[Records shown]
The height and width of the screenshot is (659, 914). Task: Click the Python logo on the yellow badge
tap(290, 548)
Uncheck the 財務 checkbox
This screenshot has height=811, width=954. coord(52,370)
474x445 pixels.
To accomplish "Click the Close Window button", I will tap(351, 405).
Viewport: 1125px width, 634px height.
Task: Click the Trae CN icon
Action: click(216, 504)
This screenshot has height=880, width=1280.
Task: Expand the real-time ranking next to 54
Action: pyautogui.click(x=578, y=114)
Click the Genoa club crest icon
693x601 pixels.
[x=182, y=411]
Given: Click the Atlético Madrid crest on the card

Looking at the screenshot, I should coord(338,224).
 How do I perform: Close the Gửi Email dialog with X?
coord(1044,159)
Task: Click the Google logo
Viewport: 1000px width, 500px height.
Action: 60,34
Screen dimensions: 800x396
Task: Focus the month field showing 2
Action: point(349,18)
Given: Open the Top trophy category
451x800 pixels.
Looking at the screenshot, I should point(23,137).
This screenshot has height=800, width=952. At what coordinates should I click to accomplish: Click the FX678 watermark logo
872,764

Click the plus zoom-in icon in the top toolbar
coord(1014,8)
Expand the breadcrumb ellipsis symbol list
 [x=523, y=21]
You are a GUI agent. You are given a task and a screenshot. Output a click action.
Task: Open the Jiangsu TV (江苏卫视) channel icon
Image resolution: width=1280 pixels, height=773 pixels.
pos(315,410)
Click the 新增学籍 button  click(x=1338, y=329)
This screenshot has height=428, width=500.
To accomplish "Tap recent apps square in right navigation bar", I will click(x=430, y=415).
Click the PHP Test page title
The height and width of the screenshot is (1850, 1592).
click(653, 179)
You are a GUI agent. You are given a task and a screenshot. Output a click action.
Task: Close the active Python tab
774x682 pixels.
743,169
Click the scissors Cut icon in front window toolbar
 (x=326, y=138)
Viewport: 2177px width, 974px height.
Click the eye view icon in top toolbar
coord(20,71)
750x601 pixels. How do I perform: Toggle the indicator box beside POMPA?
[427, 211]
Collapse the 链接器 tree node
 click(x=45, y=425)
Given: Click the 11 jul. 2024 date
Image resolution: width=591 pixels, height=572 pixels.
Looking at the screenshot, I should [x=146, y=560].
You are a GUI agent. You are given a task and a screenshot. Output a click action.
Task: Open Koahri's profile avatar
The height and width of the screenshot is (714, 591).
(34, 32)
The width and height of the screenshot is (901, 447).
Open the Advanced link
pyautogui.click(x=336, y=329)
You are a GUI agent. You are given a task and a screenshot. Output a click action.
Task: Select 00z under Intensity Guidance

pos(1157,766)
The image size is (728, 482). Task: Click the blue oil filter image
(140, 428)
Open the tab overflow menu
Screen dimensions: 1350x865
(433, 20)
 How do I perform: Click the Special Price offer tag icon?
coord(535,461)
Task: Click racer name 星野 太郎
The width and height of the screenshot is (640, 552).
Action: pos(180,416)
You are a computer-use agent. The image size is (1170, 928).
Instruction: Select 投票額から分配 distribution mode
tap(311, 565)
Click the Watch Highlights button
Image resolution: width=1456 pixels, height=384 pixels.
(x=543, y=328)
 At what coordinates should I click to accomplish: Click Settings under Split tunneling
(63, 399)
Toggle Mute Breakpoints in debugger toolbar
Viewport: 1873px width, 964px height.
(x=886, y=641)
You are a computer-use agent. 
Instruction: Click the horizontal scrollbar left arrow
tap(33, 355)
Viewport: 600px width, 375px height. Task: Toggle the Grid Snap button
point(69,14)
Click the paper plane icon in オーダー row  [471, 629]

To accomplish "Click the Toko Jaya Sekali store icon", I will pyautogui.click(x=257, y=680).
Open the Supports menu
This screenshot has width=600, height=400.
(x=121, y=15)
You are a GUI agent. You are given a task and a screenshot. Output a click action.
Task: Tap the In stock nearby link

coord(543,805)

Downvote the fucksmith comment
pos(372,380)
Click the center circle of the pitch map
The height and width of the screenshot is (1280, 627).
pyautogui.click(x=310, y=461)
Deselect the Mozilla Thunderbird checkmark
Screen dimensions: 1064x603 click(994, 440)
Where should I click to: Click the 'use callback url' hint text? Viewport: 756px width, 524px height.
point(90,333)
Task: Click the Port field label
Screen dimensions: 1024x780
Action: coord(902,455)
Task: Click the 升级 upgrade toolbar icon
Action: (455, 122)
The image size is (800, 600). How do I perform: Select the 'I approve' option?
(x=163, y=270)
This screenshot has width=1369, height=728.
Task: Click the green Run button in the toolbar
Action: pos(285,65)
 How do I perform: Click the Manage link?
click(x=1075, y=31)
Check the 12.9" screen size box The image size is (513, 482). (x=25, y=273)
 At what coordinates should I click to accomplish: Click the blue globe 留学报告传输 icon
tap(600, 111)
[/Records shown]
Work to be completed: Working from the material above, retype exactly the lines from the one with "Task: Open the Jiangsu TV (江苏卫视) channel icon" through the one with "Task: Click racer name 星野 太郎", both included, and only those lines.

Solution for this problem:
Task: Open the Jiangsu TV (江苏卫视) channel icon
Image resolution: width=1280 pixels, height=773 pixels.
pos(315,410)
Click the 新增学籍 button  click(x=1338, y=329)
This screenshot has height=428, width=500.
To accomplish "Tap recent apps square in right navigation bar", I will click(x=430, y=415).
Click the PHP Test page title
The height and width of the screenshot is (1850, 1592).
click(653, 179)
You are a GUI agent. You are given a task and a screenshot. Output a click action.
Task: Close the active Python tab
774x682 pixels.
743,169
Click the scissors Cut icon in front window toolbar
 (x=326, y=138)
Viewport: 2177px width, 974px height.
Click the eye view icon in top toolbar
coord(20,71)
750x601 pixels. How do I perform: Toggle the indicator box beside POMPA?
[427, 211]
Collapse the 链接器 tree node
 click(x=45, y=425)
Given: Click the 11 jul. 2024 date
Image resolution: width=591 pixels, height=572 pixels.
Looking at the screenshot, I should [x=146, y=560].
You are a GUI agent. You are given a task and a screenshot. Output a click action.
Task: Open Koahri's profile avatar
The height and width of the screenshot is (714, 591).
(34, 32)
The width and height of the screenshot is (901, 447).
Open the Advanced link
pyautogui.click(x=336, y=329)
You are a GUI agent. You are given a task and a screenshot. Output a click action.
Task: Select 00z under Intensity Guidance

pos(1157,766)
The image size is (728, 482). Task: Click the blue oil filter image
(140, 428)
Open the tab overflow menu
Screen dimensions: 1350x865
(433, 20)
 How do I perform: Click the Special Price offer tag icon?
coord(535,461)
Task: Click racer name 星野 太郎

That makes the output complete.